In considerazione dell’esistenza di modelli terapeutici diversificati, degli studi sui fattori comuni aspecifici e di visioni epistemologiche attestanti la complessità del reale, la tesi si propone di attuare una ricognizione storico-genealogica dei concetti di cura e malattia in ambito psicologico, a partire dall’antichità fino ad orientamenti fenomenologici contemporanei. La malinconia rappresenta un esempio su cui si declinano le riflessioni di Ippocrate, Foucault, della psicoanalisi freudiana e della psichiatria fenomenologica di Borgna. Le osservazioni sul fattore aspecifico della relazione terapeutica e sull’importanza dello sguardo psicosomatico della cura, conducono alla considerazione che, in un’ottica di integrazione sono da considerare la terapia complementare del Giardino terapeutico e il modello della Gestalt Therapy in gruppo, esperiti nel tirocinio. Le conclusioni confermano l’attualità e la validità del fattore comune e la possibilità di integrare la psicoterapia individuale con i benefici di altri apporti terapeutici.

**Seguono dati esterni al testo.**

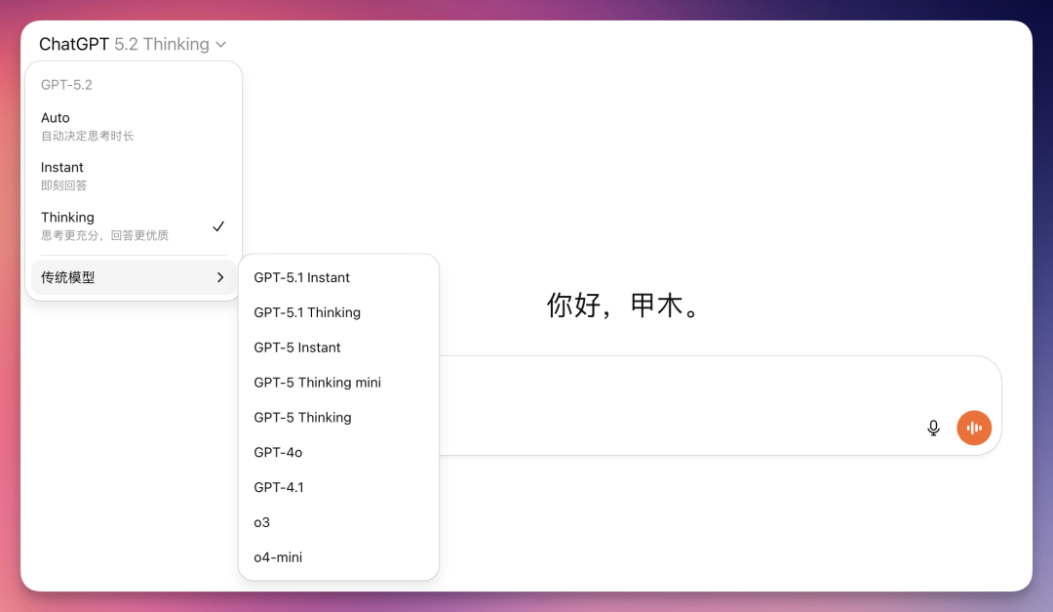
Task: Switch to GPT-5 Thinking model
Action: (302, 418)
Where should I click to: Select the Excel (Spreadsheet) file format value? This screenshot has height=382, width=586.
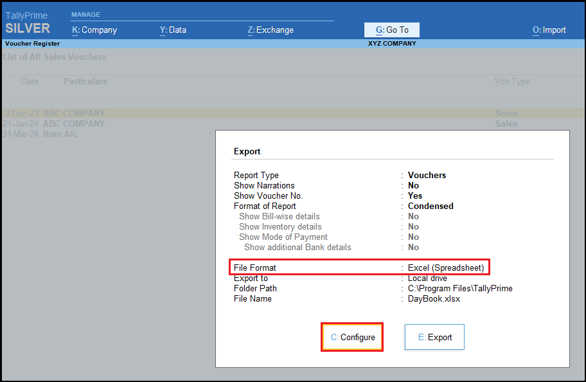tap(445, 268)
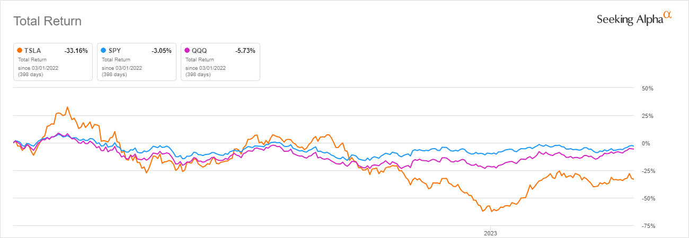Click the 2023 x-axis label
This screenshot has width=689, height=238.
490,233
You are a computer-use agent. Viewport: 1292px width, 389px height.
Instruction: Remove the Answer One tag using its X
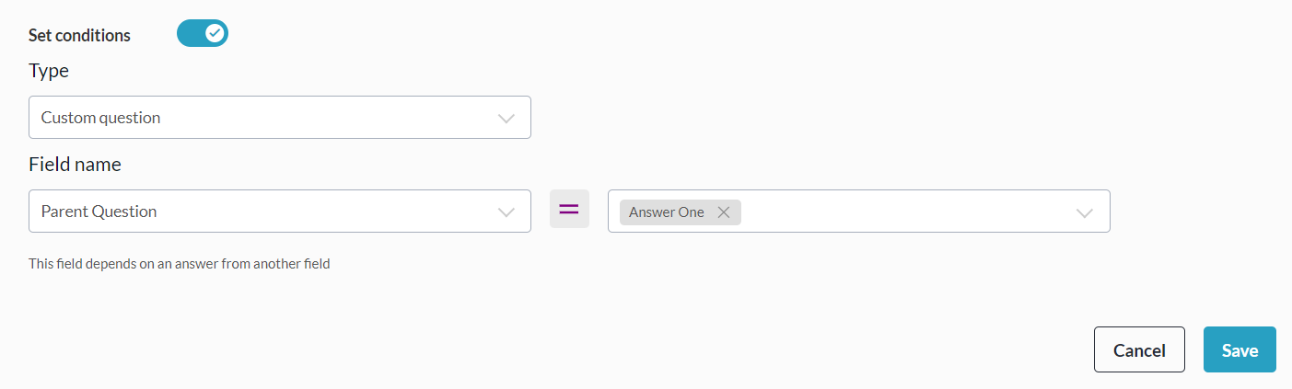(724, 212)
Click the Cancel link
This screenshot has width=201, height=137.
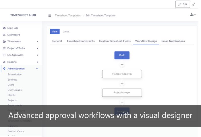coord(66,32)
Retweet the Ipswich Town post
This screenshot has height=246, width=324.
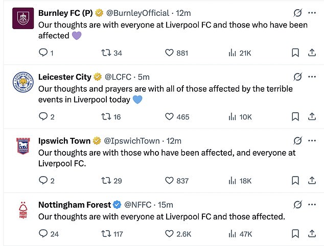[x=105, y=181]
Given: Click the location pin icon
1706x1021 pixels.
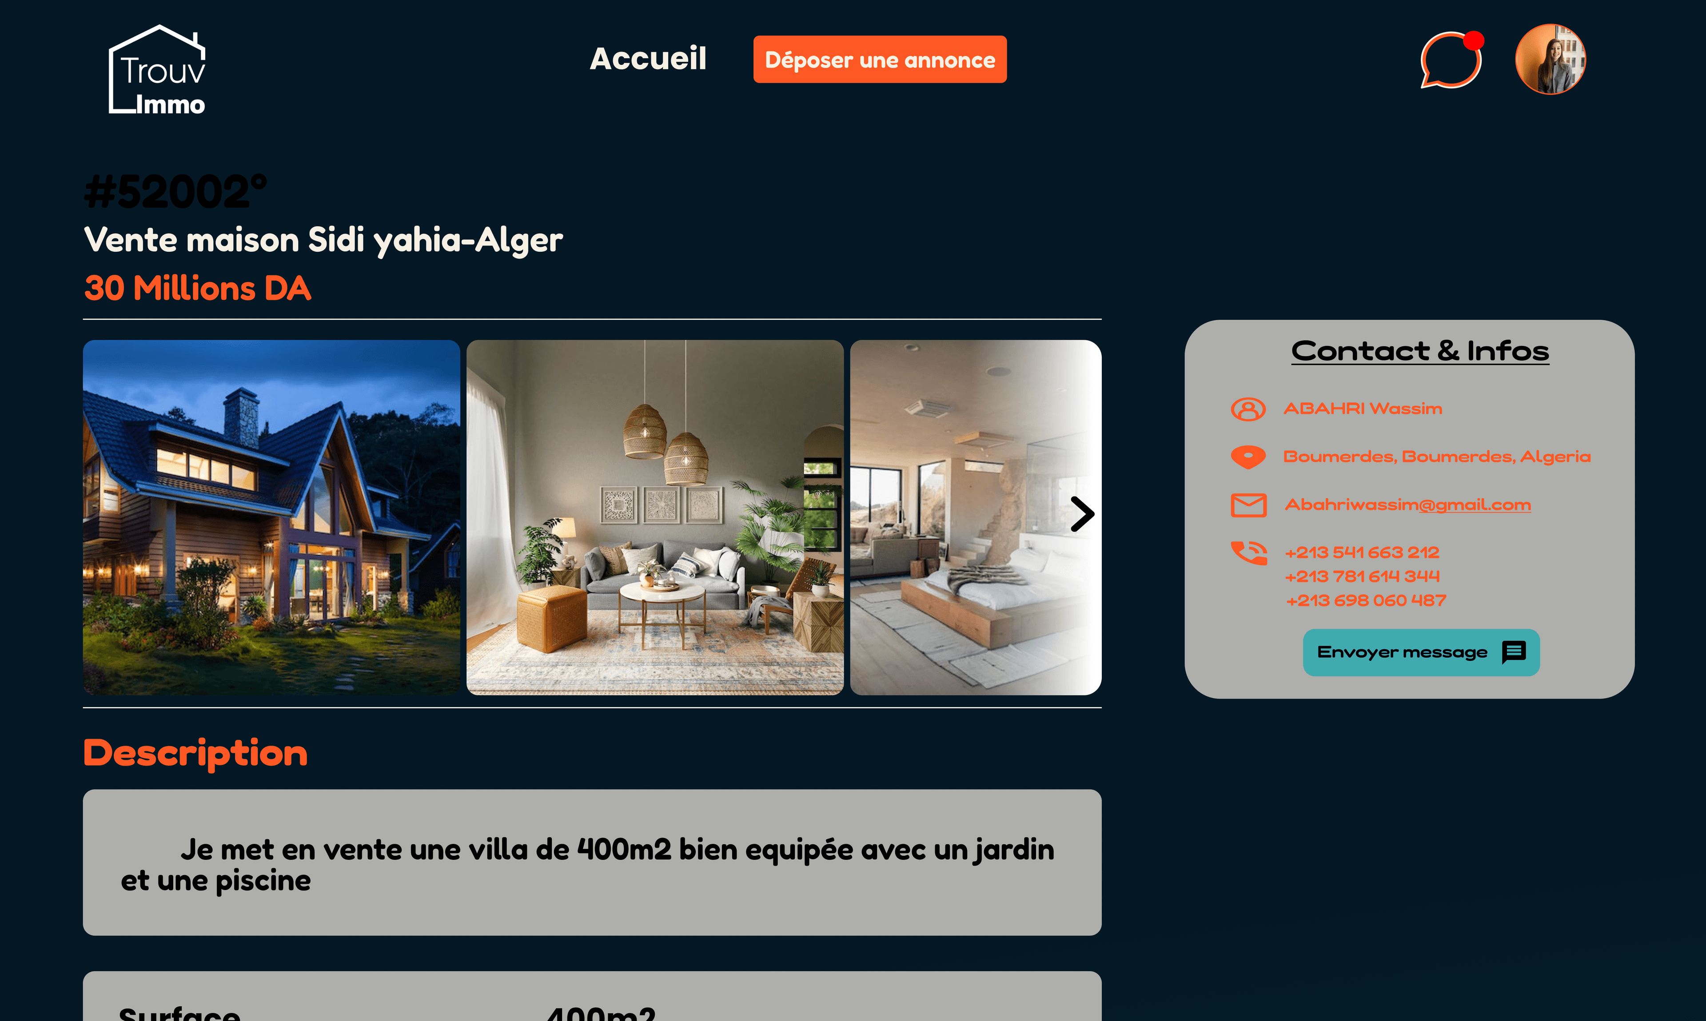Looking at the screenshot, I should [1248, 457].
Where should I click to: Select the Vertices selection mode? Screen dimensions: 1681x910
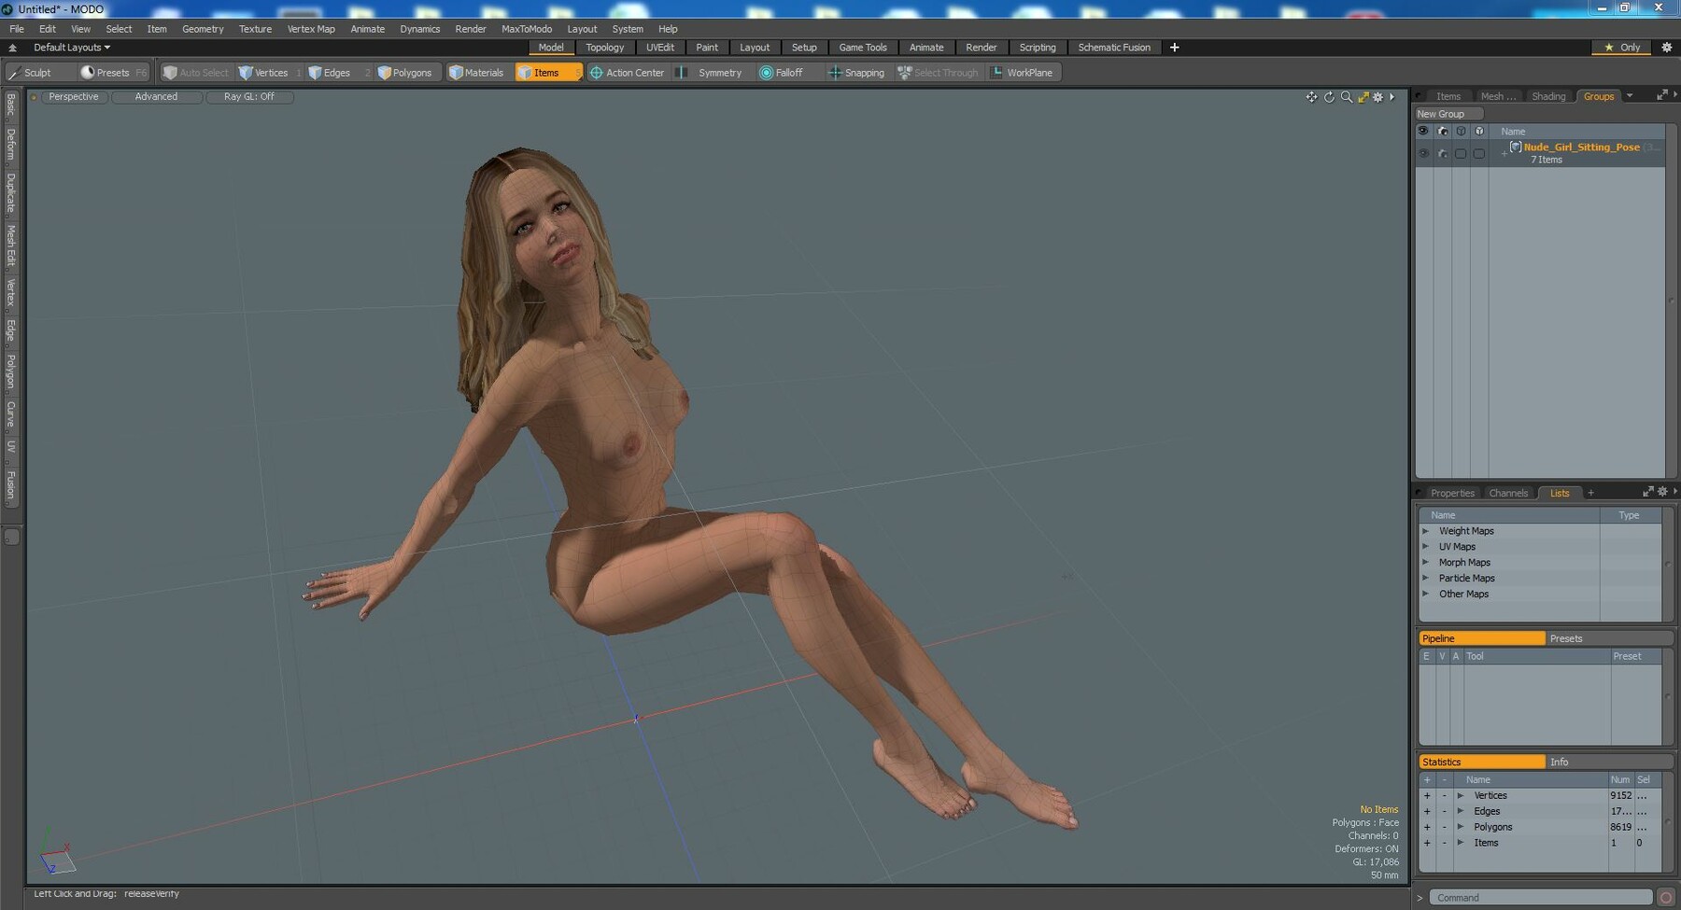coord(264,73)
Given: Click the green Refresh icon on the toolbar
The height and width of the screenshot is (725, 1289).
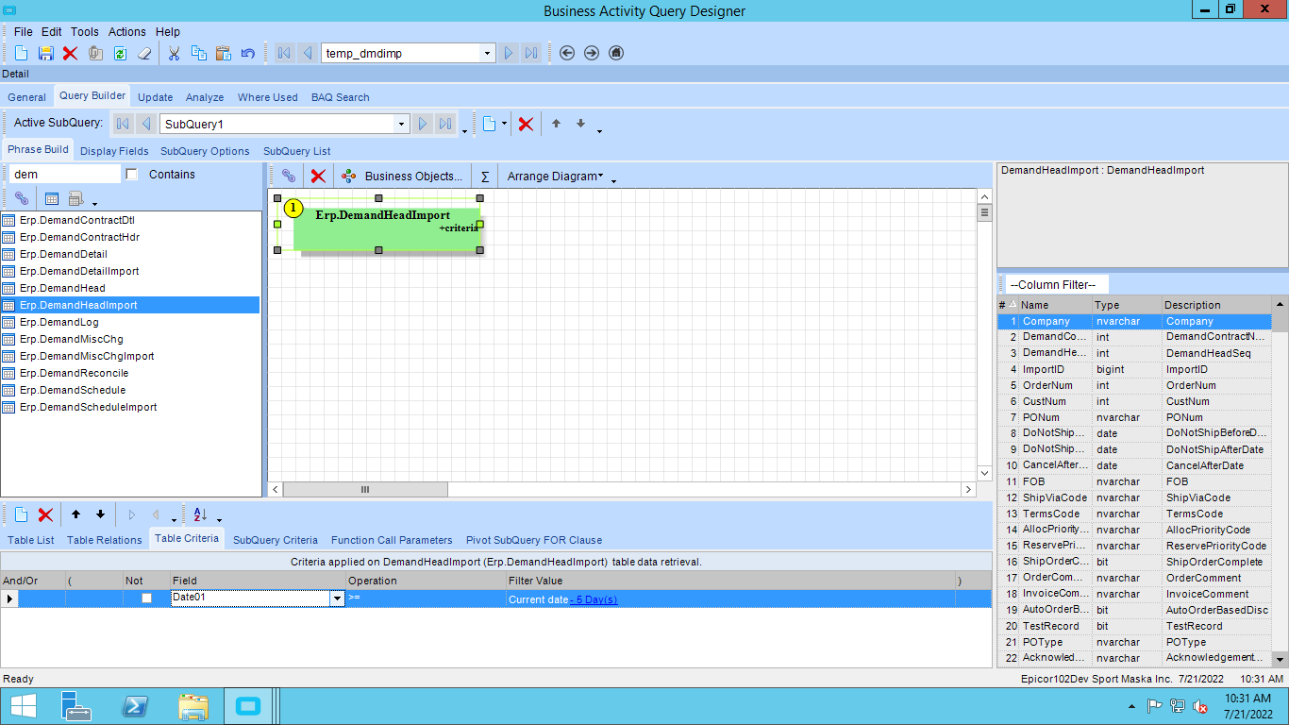Looking at the screenshot, I should click(119, 53).
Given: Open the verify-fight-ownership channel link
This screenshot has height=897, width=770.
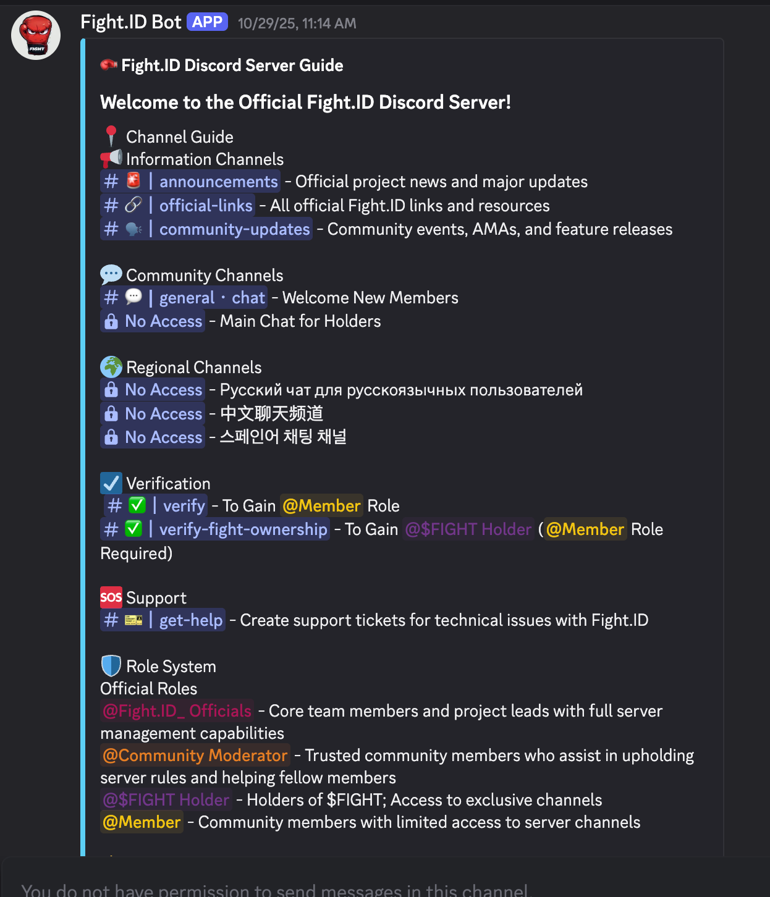Looking at the screenshot, I should [x=215, y=529].
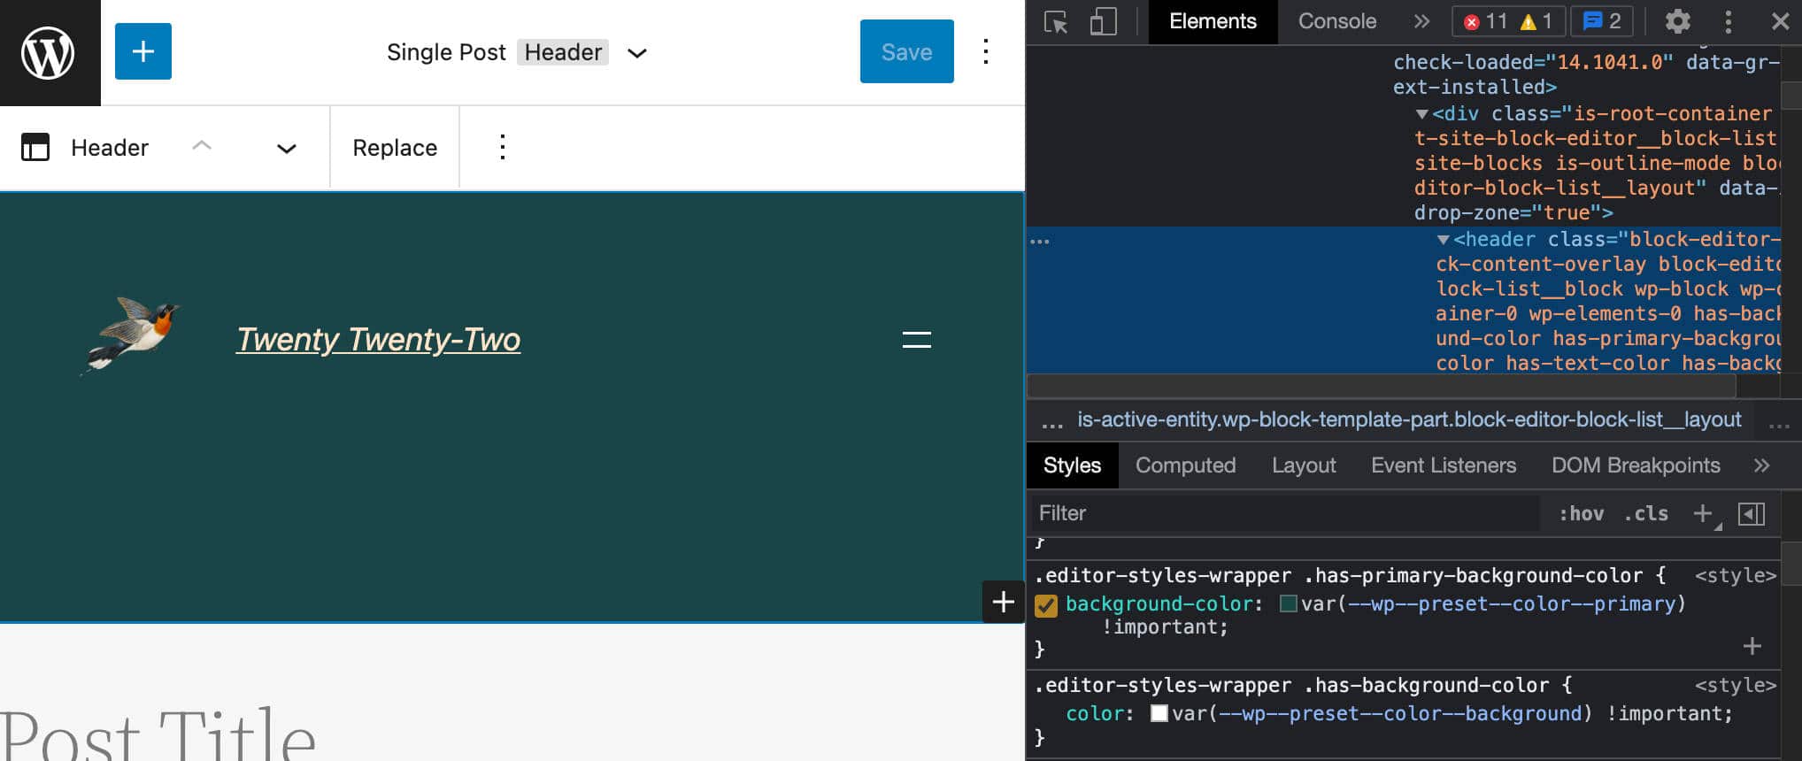Click the blue Save button

point(906,51)
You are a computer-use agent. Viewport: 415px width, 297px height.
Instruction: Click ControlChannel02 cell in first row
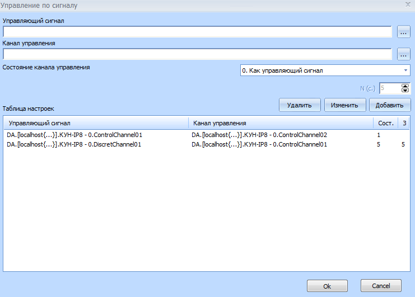(259, 135)
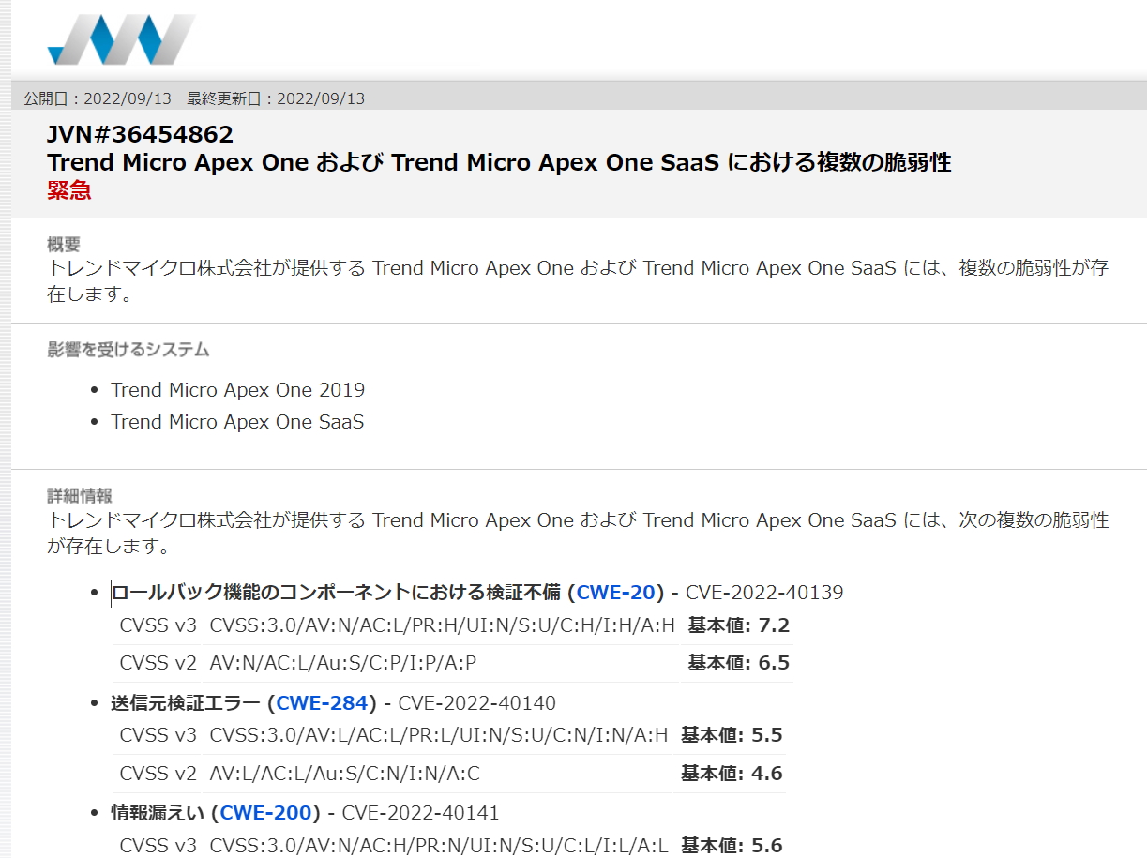Open the CWE-200 information disclosure link
The width and height of the screenshot is (1147, 858).
click(265, 812)
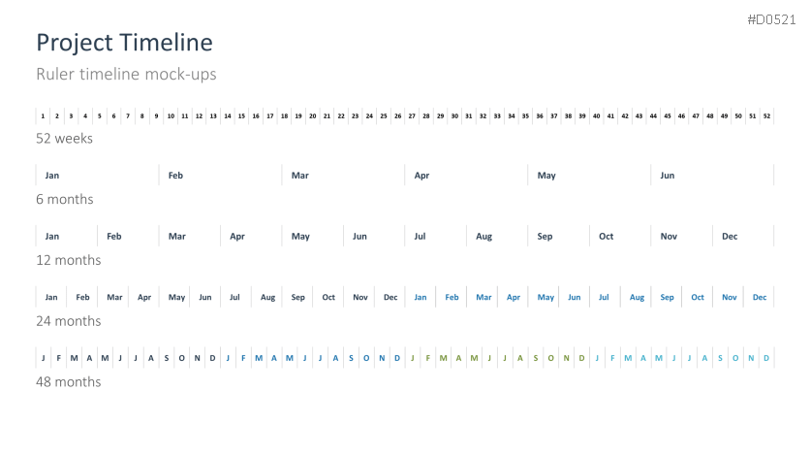Click Jun on the 6 months ruler

click(668, 176)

Building on diversified therapeutic models, studies on common aspecific factors and epistemological visions on the complexity of reality, the thesis aims at carrying out a historical-genealogical survey of the concepts of care and illness in the psychological field, from ancient times to contemporary phenomenological orientations. Melancholy has for example been investigated by Hippocrates, Foucault, Freudian psychoanalysis and Borgna’s phenomenological psychiatry. The observations on the therapeutic relationship aspecific factor and on the importance of the psychosomatic angle on care, lead to the observation that, from an integration point of view, the complementary therapy of the therapeutic garden and the Gestalt Therapy model, experienced during the internship, should be considered. Conclusions confirm the relevance and validity of the common factor and the possibility of integrating individual psychotherapy with the benefits of other therapeutic contributions.